In [None]:
from pathlib import Path

import kagglehub
import numpy as np
import pandas as pd


Reading the raw dataset.

In [None]:
path = kagglehub.dataset_download(
    "nbandhi/political-podcasts-listing-with-audio-links/versions/1"
)
df = pd.read_csv(open(Path(path, "politicalpodcasts.csv")), encoding="utf-8")
df = df.set_index("Unnamed: 0").rename_axis(None)
df


Dropping useless columns.

In [None]:
df = df.drop(columns=["podcaster", "pub_date", "pod_link"])


Renaming and reordering columns.

In [None]:
df = df.rename(columns={"abstract": "body", "type": "leaning"})
df = df[["title", "body", "leaning"]].copy()
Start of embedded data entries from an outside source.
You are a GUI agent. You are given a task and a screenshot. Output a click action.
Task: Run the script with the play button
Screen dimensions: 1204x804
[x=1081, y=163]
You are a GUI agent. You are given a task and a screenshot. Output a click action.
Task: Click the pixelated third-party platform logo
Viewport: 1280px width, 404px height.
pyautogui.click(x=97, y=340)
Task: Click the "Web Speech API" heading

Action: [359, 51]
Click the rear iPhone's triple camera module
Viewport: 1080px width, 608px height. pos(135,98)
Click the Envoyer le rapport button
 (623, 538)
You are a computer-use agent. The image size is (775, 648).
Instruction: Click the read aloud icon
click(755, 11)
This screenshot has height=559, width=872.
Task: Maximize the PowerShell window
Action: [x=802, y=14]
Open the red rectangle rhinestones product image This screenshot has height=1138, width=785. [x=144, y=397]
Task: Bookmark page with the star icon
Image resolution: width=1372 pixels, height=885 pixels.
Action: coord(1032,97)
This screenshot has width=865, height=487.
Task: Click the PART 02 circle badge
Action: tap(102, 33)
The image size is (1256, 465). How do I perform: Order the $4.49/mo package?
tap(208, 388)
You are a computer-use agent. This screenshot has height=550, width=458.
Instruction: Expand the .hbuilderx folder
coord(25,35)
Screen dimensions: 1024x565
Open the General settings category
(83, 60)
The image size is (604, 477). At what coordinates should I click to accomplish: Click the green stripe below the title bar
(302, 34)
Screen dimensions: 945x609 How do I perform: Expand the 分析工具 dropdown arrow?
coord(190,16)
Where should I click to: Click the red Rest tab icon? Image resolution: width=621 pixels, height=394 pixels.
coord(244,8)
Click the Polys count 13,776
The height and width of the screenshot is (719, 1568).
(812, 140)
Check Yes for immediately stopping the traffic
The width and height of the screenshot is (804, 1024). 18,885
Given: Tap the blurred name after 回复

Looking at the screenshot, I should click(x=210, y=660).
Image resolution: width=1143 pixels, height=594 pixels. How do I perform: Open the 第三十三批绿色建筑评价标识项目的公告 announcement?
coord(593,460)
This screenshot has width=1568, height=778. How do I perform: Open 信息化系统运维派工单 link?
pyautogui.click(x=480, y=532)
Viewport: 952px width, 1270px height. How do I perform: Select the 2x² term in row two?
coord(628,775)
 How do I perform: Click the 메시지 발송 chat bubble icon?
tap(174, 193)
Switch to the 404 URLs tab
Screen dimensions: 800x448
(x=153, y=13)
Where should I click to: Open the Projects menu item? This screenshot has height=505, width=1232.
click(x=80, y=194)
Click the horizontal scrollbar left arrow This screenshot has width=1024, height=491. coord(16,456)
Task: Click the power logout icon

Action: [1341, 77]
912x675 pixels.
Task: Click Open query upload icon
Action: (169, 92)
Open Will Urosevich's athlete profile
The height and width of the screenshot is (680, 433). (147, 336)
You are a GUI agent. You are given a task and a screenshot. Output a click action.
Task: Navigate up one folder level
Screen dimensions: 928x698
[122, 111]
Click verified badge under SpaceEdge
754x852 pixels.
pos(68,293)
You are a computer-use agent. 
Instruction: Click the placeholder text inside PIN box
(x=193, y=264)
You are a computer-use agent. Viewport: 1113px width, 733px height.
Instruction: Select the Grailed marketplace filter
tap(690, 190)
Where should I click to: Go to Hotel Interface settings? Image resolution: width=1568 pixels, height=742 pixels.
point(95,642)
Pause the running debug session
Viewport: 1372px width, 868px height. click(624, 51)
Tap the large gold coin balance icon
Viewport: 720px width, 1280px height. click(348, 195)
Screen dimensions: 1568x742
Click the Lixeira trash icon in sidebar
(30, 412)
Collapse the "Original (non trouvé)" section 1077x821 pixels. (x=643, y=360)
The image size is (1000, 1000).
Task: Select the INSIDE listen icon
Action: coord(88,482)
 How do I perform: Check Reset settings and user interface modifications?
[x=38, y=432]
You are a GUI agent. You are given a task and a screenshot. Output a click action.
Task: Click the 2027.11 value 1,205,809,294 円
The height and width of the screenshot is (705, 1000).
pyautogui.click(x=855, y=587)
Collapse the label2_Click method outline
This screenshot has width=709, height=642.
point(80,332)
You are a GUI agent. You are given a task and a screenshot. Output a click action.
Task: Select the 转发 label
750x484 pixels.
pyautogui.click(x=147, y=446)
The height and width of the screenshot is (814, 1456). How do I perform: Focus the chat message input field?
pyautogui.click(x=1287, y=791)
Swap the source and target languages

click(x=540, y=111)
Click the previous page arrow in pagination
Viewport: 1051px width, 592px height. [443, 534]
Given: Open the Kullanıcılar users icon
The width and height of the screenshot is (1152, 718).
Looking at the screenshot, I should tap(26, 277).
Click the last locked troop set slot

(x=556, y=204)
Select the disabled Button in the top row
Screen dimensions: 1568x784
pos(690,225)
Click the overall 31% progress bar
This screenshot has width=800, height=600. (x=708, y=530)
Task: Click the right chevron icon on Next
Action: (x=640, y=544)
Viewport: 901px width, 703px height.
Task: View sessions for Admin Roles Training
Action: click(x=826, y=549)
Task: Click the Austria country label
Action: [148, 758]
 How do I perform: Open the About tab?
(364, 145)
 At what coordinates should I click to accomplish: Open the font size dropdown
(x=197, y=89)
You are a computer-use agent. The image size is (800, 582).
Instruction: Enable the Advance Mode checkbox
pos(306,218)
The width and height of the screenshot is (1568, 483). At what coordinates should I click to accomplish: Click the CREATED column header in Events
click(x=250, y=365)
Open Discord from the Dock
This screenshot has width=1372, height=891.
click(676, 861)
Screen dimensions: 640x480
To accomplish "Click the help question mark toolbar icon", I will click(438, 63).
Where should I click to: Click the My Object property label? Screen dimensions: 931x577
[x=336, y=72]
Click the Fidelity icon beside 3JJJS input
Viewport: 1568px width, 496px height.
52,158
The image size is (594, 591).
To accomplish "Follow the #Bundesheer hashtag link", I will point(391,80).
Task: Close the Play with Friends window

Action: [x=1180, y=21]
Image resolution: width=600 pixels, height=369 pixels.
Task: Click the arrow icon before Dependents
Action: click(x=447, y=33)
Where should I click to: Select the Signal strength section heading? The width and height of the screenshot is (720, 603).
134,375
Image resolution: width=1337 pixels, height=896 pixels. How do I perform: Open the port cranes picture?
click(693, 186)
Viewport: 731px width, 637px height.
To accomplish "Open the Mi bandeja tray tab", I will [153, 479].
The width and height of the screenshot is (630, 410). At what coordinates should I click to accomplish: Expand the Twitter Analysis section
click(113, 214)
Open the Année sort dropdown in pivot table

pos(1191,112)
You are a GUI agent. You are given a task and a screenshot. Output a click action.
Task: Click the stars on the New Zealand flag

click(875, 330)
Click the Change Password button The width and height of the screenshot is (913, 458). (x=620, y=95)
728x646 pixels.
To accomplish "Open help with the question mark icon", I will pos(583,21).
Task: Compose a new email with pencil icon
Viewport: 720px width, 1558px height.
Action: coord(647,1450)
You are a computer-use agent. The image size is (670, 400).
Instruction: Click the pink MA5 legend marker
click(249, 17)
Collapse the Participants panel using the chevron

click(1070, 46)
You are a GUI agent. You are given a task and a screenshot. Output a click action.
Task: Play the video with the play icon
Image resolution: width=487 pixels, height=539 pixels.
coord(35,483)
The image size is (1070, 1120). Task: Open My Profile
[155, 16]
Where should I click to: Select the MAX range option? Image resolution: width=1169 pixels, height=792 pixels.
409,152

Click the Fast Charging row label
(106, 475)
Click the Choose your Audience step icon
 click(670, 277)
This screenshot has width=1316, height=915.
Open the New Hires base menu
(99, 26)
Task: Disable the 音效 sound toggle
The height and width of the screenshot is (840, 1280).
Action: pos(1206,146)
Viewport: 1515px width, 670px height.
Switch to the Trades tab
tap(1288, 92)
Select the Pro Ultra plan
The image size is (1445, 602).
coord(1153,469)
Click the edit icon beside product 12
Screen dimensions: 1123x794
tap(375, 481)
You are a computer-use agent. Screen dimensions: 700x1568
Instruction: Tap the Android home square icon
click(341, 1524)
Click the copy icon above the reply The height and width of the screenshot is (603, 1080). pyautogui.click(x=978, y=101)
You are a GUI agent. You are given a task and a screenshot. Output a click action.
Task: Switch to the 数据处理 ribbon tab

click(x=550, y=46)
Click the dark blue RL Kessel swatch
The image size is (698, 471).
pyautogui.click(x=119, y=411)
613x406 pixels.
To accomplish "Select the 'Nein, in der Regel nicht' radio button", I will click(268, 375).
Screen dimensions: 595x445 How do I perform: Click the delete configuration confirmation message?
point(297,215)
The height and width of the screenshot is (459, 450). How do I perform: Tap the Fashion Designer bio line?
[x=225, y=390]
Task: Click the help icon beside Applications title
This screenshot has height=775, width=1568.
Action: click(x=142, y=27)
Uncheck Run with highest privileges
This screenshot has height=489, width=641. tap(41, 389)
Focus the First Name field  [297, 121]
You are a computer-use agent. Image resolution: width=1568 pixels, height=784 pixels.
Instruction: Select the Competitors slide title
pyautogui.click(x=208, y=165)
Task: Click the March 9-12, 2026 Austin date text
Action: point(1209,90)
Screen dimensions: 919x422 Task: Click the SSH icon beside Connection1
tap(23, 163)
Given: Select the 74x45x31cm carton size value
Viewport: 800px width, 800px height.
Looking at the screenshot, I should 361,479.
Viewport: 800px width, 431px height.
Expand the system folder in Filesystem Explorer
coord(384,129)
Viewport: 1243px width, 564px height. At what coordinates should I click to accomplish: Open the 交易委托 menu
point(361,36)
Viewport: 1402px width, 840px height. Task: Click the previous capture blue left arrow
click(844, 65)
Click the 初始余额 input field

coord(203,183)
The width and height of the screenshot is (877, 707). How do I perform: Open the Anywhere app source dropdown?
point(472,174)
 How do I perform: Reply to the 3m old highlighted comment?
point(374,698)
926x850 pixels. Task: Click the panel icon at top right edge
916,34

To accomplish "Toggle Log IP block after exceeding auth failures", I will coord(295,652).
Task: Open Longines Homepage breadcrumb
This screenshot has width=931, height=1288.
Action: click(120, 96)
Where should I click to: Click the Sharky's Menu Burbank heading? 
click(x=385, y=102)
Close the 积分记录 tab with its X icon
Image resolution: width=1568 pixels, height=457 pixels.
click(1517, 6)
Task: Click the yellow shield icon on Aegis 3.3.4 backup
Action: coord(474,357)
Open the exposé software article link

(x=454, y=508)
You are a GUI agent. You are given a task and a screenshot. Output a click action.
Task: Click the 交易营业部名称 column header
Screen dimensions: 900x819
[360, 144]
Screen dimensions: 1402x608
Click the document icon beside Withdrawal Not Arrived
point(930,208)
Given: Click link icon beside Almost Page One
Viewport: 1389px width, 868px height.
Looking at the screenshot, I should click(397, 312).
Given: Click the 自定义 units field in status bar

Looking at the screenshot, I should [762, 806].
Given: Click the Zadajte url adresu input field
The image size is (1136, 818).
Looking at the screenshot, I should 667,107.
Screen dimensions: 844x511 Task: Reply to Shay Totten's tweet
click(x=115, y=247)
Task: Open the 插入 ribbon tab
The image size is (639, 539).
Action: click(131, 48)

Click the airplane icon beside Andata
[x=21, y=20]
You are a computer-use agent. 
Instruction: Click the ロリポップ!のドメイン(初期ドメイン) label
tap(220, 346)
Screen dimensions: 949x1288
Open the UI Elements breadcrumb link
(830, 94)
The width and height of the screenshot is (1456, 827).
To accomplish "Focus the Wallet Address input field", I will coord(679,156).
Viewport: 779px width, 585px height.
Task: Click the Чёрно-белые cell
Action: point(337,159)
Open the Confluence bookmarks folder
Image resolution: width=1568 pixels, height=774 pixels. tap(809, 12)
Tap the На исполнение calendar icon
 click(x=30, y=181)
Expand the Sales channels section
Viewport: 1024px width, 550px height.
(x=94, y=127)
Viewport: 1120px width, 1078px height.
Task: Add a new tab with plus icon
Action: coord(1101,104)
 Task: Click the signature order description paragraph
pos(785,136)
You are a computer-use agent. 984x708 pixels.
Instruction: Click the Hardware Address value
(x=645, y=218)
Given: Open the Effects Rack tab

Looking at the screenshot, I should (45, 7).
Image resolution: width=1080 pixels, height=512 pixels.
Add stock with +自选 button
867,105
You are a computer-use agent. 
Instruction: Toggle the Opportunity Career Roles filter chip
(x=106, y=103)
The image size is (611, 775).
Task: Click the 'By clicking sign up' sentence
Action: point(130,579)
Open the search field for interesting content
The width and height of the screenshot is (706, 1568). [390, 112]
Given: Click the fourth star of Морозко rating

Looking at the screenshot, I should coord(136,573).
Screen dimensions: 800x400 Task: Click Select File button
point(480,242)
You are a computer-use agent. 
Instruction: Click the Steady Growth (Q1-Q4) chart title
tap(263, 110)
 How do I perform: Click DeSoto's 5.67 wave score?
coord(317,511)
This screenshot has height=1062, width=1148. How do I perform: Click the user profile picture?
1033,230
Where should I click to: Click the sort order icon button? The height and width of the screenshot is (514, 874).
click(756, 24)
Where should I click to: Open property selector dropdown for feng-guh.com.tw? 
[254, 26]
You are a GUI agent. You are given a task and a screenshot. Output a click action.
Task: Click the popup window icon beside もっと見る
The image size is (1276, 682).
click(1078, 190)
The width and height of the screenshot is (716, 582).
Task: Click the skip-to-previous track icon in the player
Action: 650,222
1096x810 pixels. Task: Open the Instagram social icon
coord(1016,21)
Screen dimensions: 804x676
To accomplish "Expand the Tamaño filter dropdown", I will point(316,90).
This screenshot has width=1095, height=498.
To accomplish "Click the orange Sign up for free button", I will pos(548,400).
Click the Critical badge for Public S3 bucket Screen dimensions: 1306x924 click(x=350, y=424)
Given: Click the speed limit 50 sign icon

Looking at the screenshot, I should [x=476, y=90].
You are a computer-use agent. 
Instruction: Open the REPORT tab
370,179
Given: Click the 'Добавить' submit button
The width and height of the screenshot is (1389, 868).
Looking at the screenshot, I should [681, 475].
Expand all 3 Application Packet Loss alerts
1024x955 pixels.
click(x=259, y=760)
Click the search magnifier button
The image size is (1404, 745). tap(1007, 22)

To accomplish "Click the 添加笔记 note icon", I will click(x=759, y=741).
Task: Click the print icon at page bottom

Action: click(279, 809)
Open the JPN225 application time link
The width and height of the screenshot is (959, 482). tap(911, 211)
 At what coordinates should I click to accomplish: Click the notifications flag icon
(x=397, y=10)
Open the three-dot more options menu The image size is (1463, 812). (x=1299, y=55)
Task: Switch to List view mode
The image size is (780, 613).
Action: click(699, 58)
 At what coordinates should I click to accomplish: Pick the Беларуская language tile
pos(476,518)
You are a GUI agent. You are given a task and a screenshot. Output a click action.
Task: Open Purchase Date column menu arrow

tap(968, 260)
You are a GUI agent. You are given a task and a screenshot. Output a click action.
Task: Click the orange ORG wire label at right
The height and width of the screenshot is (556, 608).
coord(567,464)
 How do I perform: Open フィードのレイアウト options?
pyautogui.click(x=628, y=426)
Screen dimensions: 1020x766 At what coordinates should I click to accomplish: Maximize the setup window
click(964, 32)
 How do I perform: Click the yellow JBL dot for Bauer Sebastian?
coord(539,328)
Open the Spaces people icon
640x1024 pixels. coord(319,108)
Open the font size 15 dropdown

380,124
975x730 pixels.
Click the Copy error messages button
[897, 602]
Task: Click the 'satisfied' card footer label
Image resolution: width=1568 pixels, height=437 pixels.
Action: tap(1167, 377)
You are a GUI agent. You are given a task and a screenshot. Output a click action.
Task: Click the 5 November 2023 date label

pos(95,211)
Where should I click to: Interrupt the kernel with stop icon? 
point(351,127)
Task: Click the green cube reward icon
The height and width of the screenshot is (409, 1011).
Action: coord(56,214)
Categorizing the leaning label column.

In [None]:
df["leaning"].unique()


In [None]:
df["leaning"] = df["leaning"].replace({"liberal": "left", "conservative": "right"})
df["leaning"] = df["leaning"].astype("category")


Adding the politicalness label column.

In [None]:
df["politicalness"] = pd.Categorical(["political"] * len(df))


Stripping the bodies.

In [None]:
df["body"] = (df["body"].str.strip()).replace("", np.nan)


Dropping rows with missing data.

In [None]:
df = df.dropna()


Printing body duplicates.

In [None]:
df[df["body"].duplicated(keep=False)]


Dropping the body duplicates.

In [None]:
df = df.drop_duplicates(subset="body")


Inspecting the title and the body length.

In [None]:
df["title_length"] = df["title"].fillna("").str.len()
df["title_word_count"] = df["title"].fillna("").str.split().str.len()
df["body_length"] = df["body"].fillna("").str.len()
df["body_word_count"] = df["body"].fillna("").str.split().str.len()
df = df.sort_values(by="body_length")
df.head()


After the inspection, rows with bodies shorter than 6 words seem to contain no political value. Removing them.

In [None]:
body_word_count_lower_bound = 6
df = df[df["body_word_count"] >= body_word_count_lower_bound]


In [None]:
df.to_parquet("../preprocessed/political_podcasts.parquet")